*** Exercise passage Section Begins ***
Further, in the above example, the example in which the state detecting unit 204 may not have the function of detecting the state of the peripheral device 7 on the basis of sound collection as described in the first embodiment has been described, but the present embodiment is not limited to this example. For example, the state detecting unit 204 may measures the ambient sound with the state detection function based on the sound collection, and in a case in which the ambient sound is determined to be large, the state control unit 205 may extract the peripheral device 7 whose state is changed and perform the state control.
Further, it is also possible to apply each of the modified examples described in the first embodiment to the second embodiment.
The first embodiment and the second embodiment of the present disclosure have been described above. Next, a third embodiment of the present disclosure will be described. The information processing device in accordance with the third embodiment further controls the state of the peripheral device 7 on the basis of a position of the peripheral device 7.
The control unit 30 according to the present embodiment controls respective components of the information processing device 3. Further, the control unit 30 according to the present embodiment functions as a speech predicting unit 301, a voice recognizing unit 302, a semantic analyzing unit 103, a state detecting unit 204, a state control unit 305, and an output control unit 106 as illustrated in
Similarly to the speech predicting unit 101 described in the first embodiment, the speech predicting unit 301 according to the present embodiment performs the speech prediction for the user. In addition to the function of the speech predicting unit 101, the speech predicting unit 301 according to the present embodiment has a function of giving a notification indicating that the speech of the user is predicted to a user position acquiring unit 308 in a case in which the speech of the user is predicted.
Similarly to the voice recognizing unit 102 described in the first embodiment, the voice recognizing unit 302 according to the present embodiment recognizes the voice of the user, converts the voice of the user into a character string, and acquires a speech text. The voice recognizing unit 302 according to the present embodiment is different from the voice recognizing unit 102 described in the first embodiment in that the voice recognizing unit 302 receives and recognizes the voice of the user separated and acquired by the sound source separating unit 309 described below from the voice acquired by the sound collecting unit 12. With this configuration, it is possible to further improve the voice recognition accuracy.
*** Exercise passage Section Ends ***
*** Stored data Section Begins ***
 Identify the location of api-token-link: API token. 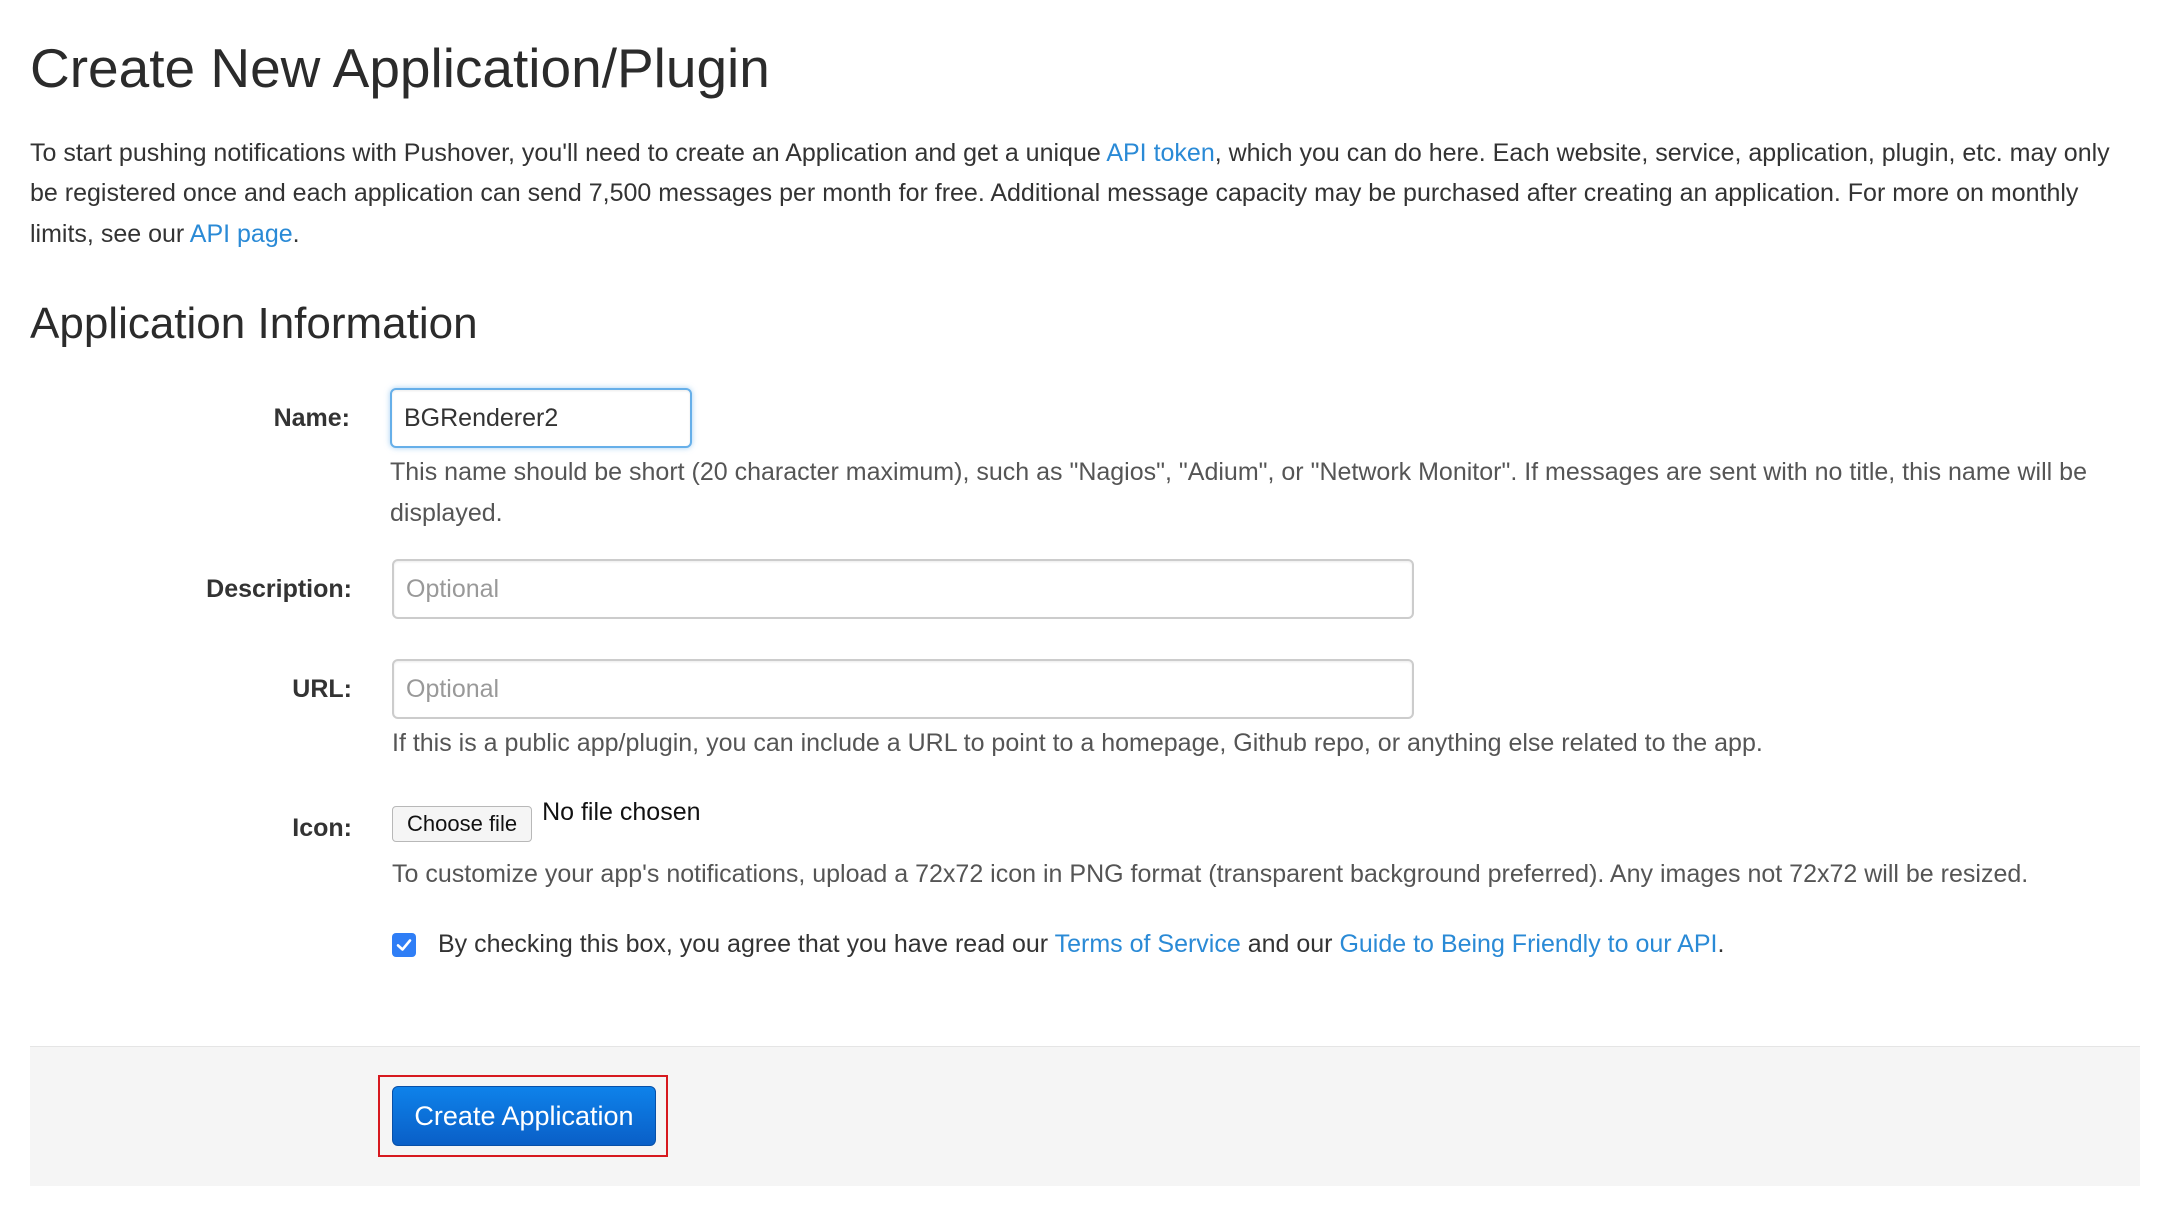
(1160, 153).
*** Stored data Section Ends ***
Directions:
A – Translate this sentence from the passage about the information processing device into Spanish: "The information processing device in accordance with the third embodiment further controls the state of the peripheral device 7 on the basis of a position of the peripheral device 7."
B – Pick up the passage about the information processing device after its last sentence and continue it.

Answers for the tasks:
A – El dispositivo de procesamiento de información de acuerdo con la tercera realización controla además el estado del dispositivo periférico 7 en función de una posición del dispositivo periférico 7.

B –
Similarly to the state control unit 105 described in the first embodiment, the state control unit 305 controls the state of the peripheral device 7 (other devices) on the basis of the detection result by the state detecting unit 204 and the speech prediction for the user by the speech predicting unit 301. The state control unit 305 according to the present embodiment has a function of controlling the state of the peripheral device 7 on the basis of the position of the peripheral device 7 in addition to the function of the state control unit 105 according to the first embodiment. For example, information of the position related to the peripheral device 7 may be stored in a storage unit 37 to be described later.
For example, in a case in which the speech predicting unit 101 predicts the speech of the user, the state control unit 305 according to the present embodiment extracts the peripheral devices 7 satisfying a predetermined condition on the basis of the position of the peripheral device 7, and controls the states of the extracted peripheral devices 7. Several examples will be described below as examples in which the state control unit 305 extracts the peripheral device 7 on the basis of the position of the peripheral device 7 and controls the state of the extracted peripheral device 7.
For example, the state control unit 305 may extract the peripheral device 7 located in a noise occurrence region specified on the basis of the sound collection, and control the extracted state. The information of the noise occurrence region may be provided from an acoustic field analyzing unit 307 to be described later, and the state control unit 305 may associate the information of the noise occurrence region with the information of the position of the peripheral device 7 and extract the peripheral device 7 located within the noise occurrence region.
With this configuration, for example, it is possible to control the state of the peripheral device 7 which is outputting a larger noise preferentially or efficiently. Further, since only the state of the peripheral device 7 which is outputting a larger noise is changed, and the state of the peripheral device 7 which is outputting a smaller noise is not changed, there is an effect in that the user is unlikely to have an uncomfortable feeling.
Further, the state control unit 305 may control the state of the peripheral device 7 on the basis of the position of the peripheral device 7 and the position of the user. The position of the user may be provided from the user position acquiring unit 308 to be described later to the state control unit 305.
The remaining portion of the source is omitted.